Happy Monday! I actually had a much longer post here, but unfortunately the platform that I'm currently trying out to send out this newsleter (Revue) crapped the bed and failed to save my entire post :(. In the interests of just getting something out this week, I'll try and distill the same thoughts into a much shorter list and apologies in advance if there are typos! Without further ado, 10 bullets, of which some are reasons, on why I'm bullish on financial technology.

1) We are still in early innings when it comes to financial technology, and I'm super bullish.

2) There are a ton of market headwinds and trends which will lead to opportunities to create large, market defining companies. Huge college debt load, low active use of credit cards, low home ownership, and much more. (Check out Benchmark's Sarah Tavel for more reading)

3) There is no Facebook or Snapchat today in Fintech. One could argue that companies such as Venmo and Credit Karma are perhaps the closest on the consumer side perhaps...but still not quite close enough in regards to scale for DAU. The time to start to create a new financial brand is today for the future. Chase was founded in 1799, Amex in 1850, Visa in 1958, and PayPal in 1998.

4) Creating products in financial services is difficult, one way to accelerate product experience is knowing what products to integrate and who to integrate with (e.g. what's involved with integrating an ODFI for ACH, how to connect to Visa direct, etc)

5) Creating a large company in social is pretty much next to impossible today (IMO), the large social media companies dominate that space in relation to product execution and scale. Financial technology is the next closest market to social in terms of sheer size and number of addressable users, people interact with their finances every day.

6) That being said, banks have an advantage of being hundreds of years old and I believe that most people like their money in an old, established institution.

7) The above norms are starting to change as demographics shift, real opportunity to build a brand (although this takes time too), see point 3. Starting to see this across several financial technology companies today (SoFi, Affirm, etc)

8) Financial products driven by technology need to be at least 100x better than what's currently offered, and this needs to be obvious. One of the hardest experiences to create is an immediate result - something I'll explore later...
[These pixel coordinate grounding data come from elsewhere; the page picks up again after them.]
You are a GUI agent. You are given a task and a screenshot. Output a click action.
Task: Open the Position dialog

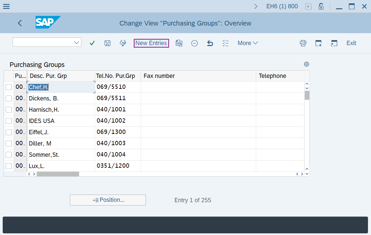pos(108,200)
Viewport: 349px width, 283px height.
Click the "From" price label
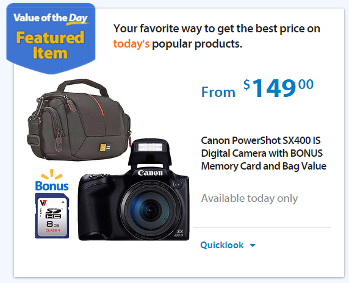218,92
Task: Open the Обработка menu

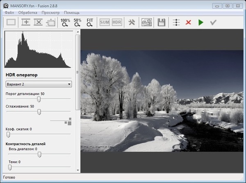Action: coord(28,13)
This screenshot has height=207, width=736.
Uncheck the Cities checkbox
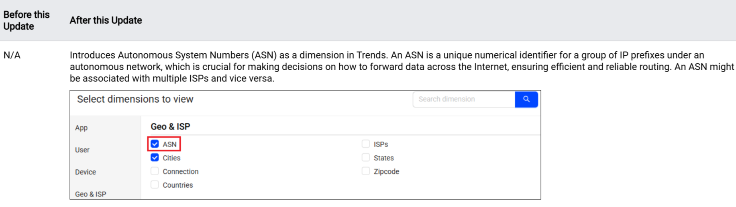coord(155,158)
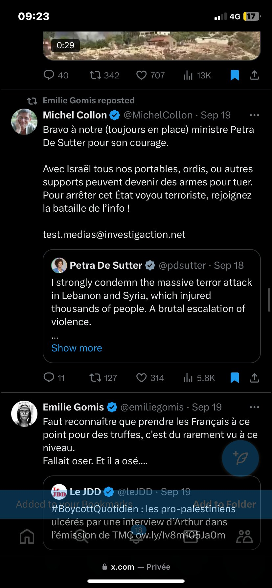Image resolution: width=272 pixels, height=588 pixels.
Task: Like the video post with 707 likes
Action: (142, 75)
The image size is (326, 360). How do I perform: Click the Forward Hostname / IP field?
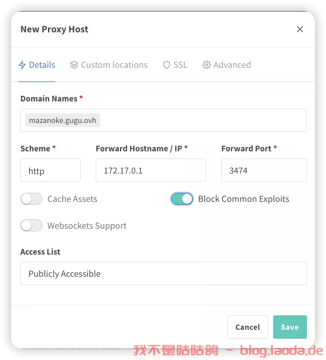151,170
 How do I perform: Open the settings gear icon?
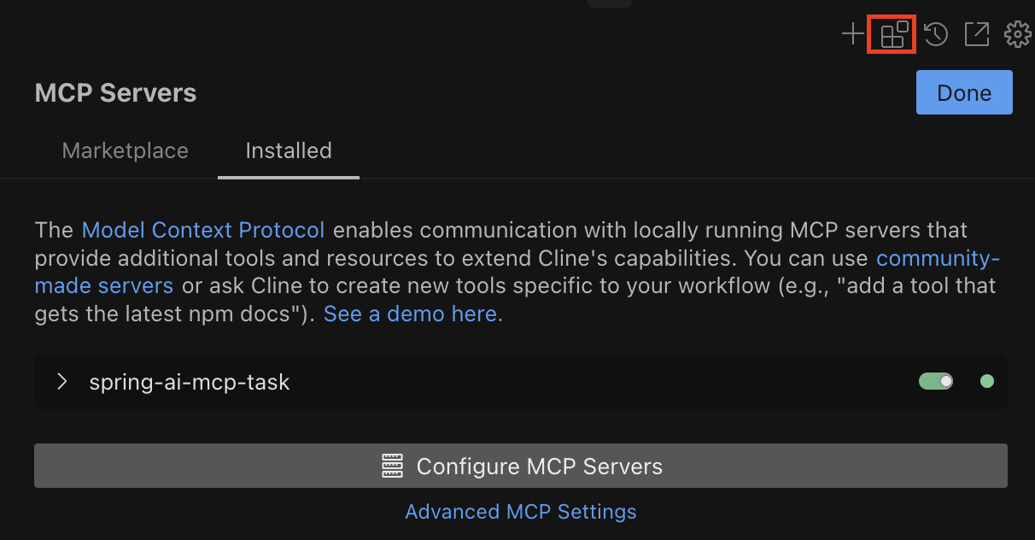point(1016,34)
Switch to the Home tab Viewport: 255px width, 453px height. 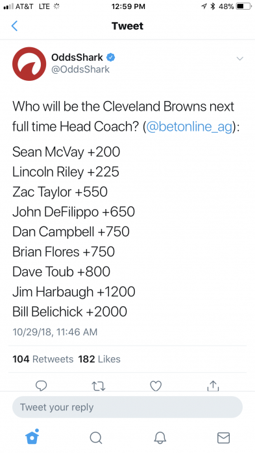(x=32, y=437)
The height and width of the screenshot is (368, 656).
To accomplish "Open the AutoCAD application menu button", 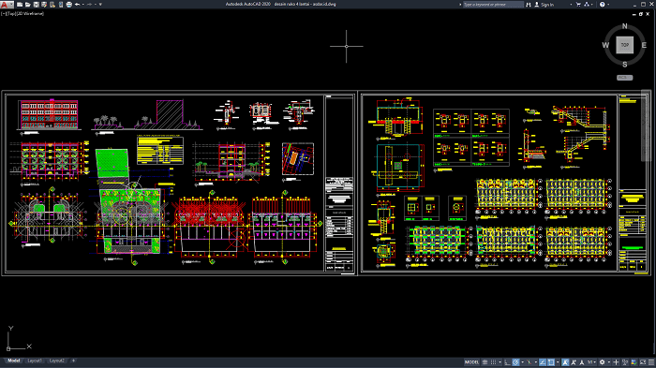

9) Tech is not front office at banks, although this attitude is starting to change (I think GS is making the most moves towards moving this forward). Best engineering and product talent are not going to banks.

10) More experienced founders and teams creating more financial services products + companies. While prior experience is certainly not a prerequisite, does offer significant advantage (i.e. point 4), this creates a feedback cycle where more information is shared into the market. The less knowledge/expert asymmetry there is, the better for the market and experience around esoteric aspects becomes less necessary (or can hire more experts when required)

TLDR - excited for what other products will be created in fintech as well as tracking what current companies do today to continue to capture marketshare and mindshare. Still a whiles to go :).